Part of a data file:
<<<<

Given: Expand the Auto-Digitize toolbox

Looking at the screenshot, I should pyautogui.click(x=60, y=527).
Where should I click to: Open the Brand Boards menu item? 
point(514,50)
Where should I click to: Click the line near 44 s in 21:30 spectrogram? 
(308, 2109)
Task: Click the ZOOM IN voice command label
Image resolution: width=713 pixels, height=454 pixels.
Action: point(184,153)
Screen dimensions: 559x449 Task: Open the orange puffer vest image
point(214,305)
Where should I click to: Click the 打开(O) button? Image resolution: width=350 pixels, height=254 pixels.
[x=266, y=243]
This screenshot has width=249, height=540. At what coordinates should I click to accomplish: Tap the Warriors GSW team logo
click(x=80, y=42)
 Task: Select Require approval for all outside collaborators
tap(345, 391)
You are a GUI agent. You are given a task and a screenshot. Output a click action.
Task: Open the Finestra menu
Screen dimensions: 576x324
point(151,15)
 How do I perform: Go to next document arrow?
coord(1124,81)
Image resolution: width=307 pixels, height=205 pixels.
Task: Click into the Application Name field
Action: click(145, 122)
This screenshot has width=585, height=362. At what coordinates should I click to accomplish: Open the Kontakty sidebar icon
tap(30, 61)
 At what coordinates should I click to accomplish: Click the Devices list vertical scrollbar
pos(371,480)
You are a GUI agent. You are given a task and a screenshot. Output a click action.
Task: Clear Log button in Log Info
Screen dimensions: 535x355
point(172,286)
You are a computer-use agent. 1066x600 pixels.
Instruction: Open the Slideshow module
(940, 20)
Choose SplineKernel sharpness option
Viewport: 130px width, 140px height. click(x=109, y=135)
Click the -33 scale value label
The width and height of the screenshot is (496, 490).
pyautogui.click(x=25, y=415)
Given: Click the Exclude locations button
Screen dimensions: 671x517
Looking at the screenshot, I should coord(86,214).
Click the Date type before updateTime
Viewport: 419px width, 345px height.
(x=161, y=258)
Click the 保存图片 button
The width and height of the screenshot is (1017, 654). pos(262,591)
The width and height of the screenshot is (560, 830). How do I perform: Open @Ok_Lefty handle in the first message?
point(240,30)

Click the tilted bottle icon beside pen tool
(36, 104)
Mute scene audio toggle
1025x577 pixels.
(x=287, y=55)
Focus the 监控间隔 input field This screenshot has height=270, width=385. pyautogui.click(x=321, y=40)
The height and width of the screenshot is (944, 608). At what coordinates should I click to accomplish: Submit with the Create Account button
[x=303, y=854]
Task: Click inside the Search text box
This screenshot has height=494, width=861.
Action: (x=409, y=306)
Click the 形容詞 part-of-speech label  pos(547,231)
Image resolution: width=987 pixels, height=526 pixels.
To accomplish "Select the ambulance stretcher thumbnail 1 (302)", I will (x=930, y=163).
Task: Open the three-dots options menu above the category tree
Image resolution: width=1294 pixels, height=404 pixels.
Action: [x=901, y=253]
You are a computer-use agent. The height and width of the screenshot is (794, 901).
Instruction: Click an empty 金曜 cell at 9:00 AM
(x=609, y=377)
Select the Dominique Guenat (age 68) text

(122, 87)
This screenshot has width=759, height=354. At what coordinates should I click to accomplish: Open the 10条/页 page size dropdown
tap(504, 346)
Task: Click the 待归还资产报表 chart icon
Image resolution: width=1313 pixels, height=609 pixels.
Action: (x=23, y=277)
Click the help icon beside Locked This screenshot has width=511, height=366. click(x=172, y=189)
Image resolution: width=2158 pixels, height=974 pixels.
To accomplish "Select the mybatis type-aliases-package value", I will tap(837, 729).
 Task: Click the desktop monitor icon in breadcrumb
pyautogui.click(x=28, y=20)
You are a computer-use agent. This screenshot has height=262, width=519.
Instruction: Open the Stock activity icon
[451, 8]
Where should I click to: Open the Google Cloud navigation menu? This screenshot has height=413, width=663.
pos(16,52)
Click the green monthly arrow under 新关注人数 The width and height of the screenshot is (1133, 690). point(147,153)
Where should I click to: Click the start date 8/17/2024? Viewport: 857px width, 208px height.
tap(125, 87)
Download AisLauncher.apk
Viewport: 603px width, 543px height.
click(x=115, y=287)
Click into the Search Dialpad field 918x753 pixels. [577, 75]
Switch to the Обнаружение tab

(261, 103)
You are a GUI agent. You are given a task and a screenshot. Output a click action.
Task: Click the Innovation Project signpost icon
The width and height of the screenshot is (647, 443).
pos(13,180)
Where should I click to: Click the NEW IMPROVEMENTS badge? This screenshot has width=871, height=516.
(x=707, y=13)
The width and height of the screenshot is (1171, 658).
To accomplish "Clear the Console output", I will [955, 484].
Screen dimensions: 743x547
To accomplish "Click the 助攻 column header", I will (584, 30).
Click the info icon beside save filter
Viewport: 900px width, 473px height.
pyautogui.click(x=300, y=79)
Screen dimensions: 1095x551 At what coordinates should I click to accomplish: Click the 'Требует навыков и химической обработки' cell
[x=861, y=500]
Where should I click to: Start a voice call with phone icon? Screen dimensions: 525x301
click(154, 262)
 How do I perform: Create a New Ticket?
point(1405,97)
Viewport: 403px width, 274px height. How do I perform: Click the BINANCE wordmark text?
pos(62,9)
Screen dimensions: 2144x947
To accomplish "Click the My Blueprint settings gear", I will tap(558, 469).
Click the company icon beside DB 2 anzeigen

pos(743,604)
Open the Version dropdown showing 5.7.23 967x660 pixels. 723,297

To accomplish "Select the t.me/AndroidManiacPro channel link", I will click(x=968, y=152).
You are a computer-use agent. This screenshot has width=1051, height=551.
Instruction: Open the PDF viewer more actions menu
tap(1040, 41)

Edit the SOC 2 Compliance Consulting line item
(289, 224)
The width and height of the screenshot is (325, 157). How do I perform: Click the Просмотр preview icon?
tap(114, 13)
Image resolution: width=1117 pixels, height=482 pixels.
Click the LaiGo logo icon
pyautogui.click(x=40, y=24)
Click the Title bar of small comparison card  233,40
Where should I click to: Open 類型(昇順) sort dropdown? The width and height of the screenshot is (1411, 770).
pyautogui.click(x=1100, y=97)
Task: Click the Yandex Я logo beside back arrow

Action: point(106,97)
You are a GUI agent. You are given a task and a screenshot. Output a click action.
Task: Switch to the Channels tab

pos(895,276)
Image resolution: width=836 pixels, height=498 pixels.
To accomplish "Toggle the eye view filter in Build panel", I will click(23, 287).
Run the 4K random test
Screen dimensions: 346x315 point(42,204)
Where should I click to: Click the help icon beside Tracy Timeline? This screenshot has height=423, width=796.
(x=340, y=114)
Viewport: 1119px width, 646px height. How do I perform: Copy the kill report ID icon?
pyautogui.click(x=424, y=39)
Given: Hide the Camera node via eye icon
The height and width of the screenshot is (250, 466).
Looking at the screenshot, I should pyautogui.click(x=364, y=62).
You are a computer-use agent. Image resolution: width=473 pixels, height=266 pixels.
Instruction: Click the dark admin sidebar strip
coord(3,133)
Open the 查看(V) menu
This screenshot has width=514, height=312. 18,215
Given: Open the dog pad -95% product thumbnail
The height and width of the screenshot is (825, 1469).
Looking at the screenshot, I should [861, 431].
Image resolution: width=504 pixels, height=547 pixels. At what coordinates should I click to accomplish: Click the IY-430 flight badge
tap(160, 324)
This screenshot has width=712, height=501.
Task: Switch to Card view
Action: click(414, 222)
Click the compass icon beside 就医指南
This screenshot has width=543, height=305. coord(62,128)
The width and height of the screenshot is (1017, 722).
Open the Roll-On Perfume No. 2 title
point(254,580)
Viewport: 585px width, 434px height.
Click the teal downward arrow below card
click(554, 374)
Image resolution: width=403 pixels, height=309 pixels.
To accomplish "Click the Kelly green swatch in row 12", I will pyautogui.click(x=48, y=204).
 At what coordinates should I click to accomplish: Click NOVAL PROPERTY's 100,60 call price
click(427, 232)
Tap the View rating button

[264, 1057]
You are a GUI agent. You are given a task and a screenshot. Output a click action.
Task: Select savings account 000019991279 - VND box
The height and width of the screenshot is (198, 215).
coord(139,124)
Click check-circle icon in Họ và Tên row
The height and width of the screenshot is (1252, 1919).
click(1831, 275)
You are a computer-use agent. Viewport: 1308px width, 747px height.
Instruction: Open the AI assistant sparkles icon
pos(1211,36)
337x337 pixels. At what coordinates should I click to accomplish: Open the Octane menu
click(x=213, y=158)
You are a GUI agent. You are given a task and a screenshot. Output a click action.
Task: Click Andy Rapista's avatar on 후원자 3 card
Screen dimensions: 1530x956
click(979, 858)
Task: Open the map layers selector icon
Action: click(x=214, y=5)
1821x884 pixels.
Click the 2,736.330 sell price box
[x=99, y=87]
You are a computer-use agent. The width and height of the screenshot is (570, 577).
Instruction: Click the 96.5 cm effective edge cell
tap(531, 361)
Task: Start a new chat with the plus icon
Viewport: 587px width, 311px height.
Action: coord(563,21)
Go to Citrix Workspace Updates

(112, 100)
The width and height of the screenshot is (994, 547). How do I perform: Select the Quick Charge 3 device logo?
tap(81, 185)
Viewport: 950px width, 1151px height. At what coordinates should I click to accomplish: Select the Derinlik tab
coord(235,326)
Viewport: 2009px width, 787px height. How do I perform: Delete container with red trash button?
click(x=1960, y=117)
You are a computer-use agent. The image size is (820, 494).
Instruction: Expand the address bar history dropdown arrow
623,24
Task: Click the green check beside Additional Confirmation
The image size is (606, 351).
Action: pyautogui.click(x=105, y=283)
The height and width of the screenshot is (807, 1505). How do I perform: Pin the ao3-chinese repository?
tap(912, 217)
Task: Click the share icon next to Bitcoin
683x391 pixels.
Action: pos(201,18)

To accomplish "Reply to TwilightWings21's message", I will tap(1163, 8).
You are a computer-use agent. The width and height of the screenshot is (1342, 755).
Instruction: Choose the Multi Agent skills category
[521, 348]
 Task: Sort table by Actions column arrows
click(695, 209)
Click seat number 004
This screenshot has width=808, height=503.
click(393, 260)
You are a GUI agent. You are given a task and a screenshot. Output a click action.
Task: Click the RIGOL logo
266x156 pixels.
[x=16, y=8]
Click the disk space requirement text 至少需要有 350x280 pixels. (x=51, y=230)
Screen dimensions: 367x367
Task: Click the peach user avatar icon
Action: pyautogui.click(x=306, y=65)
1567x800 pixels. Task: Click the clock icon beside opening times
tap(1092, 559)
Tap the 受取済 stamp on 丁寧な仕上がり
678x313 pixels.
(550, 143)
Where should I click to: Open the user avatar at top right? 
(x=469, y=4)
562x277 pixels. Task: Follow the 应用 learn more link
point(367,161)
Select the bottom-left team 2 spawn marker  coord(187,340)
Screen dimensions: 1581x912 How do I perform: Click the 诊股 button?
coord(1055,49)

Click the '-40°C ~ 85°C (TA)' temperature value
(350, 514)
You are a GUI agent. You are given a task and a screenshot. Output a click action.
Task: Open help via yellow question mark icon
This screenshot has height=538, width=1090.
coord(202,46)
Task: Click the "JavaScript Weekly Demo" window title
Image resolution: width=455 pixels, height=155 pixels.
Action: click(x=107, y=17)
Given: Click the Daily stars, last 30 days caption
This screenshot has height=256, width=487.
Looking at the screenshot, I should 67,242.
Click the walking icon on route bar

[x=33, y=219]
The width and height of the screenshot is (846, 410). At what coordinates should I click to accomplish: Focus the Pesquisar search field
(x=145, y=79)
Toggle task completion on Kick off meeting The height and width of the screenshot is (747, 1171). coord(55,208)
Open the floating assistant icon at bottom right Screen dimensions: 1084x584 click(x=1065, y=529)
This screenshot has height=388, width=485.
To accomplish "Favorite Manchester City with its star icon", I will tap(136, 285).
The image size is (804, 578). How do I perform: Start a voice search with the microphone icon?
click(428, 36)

>>>>

Copy out the part of the records that opens with the line containing "You are a computer-use agent. The image" and closes with the line containing "Action: pyautogui.click(x=105, y=283)", keeping every line, requests included, and increase each coordinate in the answers by 134.

■ Answer for this exercise ■
You are a computer-use agent. The image size is (820, 494).
Instruction: Expand the address bar history dropdown arrow
757,158
Task: Click the green check beside Additional Confirmation
The image size is (606, 351).
Action: pyautogui.click(x=239, y=417)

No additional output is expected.